-- What this task involves --
Locate the string "computer" in the records below. Copy every line where it occurs.

-- Excerpted data --
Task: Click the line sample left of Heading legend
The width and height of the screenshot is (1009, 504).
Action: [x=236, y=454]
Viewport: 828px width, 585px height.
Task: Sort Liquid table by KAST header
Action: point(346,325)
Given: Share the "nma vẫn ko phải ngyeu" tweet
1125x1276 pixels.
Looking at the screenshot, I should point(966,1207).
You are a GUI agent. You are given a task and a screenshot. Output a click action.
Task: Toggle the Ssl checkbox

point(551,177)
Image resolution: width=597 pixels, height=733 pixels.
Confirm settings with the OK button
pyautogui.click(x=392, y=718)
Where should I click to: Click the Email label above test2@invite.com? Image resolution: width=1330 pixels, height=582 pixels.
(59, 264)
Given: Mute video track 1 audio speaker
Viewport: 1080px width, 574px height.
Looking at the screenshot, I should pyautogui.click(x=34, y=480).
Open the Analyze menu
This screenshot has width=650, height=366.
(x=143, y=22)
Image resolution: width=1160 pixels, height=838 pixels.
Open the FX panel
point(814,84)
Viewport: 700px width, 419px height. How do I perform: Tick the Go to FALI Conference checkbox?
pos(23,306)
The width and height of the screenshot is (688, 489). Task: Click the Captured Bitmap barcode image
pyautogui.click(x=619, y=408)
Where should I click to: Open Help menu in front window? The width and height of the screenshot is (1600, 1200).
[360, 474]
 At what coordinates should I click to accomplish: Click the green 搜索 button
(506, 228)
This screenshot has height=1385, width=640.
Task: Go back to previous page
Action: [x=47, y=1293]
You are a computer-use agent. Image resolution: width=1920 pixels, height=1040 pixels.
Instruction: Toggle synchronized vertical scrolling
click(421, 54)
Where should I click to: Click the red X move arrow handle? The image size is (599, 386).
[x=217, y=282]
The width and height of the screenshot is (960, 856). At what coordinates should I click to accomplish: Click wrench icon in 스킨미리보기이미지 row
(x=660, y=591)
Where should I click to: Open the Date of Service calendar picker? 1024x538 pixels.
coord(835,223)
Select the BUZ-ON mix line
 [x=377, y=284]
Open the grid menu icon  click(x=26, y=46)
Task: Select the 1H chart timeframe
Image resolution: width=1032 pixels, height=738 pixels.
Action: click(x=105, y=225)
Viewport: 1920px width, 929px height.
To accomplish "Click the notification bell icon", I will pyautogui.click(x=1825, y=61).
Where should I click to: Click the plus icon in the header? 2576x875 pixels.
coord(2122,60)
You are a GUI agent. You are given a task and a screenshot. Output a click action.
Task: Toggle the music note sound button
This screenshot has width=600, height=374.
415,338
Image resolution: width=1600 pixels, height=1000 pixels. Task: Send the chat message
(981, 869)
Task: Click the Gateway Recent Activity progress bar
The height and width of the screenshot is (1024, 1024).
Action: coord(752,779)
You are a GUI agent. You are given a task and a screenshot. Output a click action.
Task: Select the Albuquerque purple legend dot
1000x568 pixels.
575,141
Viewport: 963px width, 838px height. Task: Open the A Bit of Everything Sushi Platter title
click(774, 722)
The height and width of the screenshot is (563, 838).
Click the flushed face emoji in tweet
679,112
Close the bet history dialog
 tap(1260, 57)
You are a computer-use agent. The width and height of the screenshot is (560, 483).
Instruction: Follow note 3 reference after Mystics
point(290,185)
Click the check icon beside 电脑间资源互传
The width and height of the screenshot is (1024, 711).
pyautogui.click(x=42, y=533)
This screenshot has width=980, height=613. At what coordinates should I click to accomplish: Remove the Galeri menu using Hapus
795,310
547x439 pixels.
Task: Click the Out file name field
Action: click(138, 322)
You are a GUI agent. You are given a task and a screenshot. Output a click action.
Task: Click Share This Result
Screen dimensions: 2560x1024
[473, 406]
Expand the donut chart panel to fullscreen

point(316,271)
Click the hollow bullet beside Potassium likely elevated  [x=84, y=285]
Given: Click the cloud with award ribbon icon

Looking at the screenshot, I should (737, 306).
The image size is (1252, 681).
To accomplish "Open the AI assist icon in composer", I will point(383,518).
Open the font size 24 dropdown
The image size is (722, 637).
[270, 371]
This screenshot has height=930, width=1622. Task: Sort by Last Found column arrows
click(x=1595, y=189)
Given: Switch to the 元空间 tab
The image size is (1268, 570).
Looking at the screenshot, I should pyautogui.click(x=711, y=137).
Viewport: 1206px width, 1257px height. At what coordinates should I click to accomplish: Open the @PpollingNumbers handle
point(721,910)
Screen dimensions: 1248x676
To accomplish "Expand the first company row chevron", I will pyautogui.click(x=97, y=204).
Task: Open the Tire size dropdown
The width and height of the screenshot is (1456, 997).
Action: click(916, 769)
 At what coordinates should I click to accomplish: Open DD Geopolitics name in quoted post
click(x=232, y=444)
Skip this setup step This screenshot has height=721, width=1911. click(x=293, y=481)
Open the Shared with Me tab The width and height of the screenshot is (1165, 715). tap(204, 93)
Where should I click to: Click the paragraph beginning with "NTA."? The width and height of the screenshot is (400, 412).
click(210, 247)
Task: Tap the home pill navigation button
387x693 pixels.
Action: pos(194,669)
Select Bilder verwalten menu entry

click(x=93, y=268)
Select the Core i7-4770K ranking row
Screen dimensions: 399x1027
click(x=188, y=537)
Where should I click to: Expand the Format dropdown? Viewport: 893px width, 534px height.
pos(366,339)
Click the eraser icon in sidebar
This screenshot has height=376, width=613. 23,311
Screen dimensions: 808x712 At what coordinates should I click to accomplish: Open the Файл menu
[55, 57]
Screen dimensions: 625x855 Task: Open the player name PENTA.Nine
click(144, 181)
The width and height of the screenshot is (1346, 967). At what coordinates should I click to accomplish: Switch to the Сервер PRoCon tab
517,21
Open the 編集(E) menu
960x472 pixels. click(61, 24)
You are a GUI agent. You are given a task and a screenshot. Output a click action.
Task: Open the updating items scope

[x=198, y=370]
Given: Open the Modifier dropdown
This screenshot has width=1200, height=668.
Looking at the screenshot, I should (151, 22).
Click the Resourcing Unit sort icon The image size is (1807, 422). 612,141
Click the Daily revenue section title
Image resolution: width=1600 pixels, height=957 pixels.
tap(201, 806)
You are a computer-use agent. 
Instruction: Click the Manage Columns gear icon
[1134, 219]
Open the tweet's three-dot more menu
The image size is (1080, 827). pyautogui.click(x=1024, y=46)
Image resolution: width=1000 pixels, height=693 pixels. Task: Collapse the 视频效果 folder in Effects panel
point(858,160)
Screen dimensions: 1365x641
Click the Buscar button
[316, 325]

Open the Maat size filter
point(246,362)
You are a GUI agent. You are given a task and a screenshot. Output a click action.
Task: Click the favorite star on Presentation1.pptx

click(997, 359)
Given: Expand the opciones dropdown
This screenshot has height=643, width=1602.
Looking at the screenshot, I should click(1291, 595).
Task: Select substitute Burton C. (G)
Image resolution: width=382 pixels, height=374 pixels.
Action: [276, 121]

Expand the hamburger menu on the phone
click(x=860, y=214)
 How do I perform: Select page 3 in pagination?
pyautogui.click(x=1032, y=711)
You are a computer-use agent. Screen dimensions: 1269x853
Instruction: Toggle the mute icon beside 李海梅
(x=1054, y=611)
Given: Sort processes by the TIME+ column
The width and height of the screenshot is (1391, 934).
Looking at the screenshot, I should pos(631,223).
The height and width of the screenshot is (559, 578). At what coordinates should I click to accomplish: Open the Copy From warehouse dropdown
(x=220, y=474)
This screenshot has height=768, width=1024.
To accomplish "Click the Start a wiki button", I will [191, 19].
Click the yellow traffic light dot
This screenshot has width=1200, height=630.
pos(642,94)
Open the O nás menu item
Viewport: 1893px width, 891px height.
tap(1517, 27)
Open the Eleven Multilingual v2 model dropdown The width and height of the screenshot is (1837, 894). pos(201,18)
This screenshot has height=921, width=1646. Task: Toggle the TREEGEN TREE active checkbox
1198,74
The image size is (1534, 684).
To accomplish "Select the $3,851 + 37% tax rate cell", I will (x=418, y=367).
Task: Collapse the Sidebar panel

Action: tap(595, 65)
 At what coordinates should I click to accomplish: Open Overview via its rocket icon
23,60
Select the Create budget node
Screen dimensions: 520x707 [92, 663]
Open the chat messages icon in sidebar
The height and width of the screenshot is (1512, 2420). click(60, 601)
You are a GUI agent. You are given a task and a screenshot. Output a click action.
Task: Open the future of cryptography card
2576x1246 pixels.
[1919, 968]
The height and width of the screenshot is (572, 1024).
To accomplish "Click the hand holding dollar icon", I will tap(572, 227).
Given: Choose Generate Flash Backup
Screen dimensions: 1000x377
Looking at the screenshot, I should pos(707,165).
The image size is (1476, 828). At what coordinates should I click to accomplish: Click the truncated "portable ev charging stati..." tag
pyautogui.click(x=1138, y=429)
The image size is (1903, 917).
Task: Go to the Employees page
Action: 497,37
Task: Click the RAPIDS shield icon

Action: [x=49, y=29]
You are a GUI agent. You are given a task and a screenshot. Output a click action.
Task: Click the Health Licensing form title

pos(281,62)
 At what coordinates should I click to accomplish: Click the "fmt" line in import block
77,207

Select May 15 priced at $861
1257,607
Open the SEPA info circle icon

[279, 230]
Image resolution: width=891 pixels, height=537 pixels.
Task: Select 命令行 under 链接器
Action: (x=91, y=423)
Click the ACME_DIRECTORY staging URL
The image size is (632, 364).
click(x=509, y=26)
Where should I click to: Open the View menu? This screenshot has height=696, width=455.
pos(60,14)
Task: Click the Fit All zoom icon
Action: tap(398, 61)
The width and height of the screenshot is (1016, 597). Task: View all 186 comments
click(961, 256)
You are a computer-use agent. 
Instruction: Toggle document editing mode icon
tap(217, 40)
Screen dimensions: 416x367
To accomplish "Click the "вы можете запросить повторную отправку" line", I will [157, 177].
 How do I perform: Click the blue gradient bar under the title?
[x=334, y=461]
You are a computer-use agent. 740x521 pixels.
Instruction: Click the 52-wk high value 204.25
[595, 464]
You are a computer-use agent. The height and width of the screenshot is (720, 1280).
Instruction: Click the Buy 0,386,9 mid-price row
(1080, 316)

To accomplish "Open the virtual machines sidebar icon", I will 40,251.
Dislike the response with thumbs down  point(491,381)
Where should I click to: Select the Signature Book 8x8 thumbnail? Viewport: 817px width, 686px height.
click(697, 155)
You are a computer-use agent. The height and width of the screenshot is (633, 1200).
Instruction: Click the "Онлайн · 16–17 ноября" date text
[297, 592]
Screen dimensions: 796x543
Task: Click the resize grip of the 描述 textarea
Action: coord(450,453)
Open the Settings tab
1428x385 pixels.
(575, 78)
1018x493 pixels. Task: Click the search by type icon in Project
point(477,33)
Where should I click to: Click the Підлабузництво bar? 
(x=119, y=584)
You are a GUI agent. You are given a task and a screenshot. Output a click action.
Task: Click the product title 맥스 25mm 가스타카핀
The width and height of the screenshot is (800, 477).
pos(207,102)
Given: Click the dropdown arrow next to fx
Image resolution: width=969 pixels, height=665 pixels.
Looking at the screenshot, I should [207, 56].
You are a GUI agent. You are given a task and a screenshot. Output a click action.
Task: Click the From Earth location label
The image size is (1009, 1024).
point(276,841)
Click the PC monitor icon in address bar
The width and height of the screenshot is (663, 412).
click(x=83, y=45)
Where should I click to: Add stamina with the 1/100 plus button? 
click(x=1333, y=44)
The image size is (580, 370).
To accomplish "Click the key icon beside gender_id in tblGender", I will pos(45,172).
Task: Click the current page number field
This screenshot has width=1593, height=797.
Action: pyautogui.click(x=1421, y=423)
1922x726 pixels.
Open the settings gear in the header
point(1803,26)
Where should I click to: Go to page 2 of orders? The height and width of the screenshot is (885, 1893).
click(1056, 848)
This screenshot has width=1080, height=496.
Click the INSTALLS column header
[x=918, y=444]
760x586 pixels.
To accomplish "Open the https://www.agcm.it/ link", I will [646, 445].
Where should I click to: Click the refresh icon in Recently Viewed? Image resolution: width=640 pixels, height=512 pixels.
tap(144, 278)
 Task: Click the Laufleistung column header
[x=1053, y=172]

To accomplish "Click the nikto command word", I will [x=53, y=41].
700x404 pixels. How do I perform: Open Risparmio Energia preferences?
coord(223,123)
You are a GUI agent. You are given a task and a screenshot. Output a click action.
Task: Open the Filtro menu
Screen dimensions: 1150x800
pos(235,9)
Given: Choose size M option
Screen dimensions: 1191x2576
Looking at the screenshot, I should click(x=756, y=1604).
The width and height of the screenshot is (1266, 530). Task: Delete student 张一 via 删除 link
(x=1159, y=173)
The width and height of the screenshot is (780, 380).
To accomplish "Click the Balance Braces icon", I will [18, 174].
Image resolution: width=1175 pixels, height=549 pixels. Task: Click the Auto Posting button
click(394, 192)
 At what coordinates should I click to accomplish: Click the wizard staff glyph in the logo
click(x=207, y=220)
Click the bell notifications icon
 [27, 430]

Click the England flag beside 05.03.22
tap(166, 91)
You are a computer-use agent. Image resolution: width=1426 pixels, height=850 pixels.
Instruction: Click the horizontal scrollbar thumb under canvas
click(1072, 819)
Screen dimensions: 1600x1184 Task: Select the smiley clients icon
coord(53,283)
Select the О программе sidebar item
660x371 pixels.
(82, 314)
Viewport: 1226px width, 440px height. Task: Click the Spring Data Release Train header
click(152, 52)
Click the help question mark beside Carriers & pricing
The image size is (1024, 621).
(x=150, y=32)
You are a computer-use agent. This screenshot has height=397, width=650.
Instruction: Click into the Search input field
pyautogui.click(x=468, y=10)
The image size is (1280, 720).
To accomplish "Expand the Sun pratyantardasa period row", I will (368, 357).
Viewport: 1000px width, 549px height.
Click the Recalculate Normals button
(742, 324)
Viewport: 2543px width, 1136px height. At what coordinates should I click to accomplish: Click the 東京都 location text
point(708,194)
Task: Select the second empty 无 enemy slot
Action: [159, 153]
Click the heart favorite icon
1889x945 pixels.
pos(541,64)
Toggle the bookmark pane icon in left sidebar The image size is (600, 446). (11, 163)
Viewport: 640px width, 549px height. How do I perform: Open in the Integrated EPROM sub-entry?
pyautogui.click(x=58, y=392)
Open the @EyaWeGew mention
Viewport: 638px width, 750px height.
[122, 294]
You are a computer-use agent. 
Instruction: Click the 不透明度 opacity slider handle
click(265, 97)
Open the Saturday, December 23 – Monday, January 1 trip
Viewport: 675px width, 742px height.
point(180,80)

-- Task result --
You are a computer-use agent. Image resolution: width=1920 pixels, height=1040 pixels.
You are a computer-use agent. The width and height of the screenshot is (560, 483).
You are a computer-use agent. 
You are a computer-use agent. Screen dimensions: 1269x853
You are a computer-use agent. 
You are a computer-use agent. 740x521 pixels.
You are a computer-use agent. The height and width of the screenshot is (720, 1280).
You are a computer-use agent. The height and width of the screenshot is (633, 1200).
You are a computer-use agent. Image resolution: width=1426 pixels, height=850 pixels.
You are a computer-use agent. This screenshot has height=397, width=650.
You are a computer-use agent. 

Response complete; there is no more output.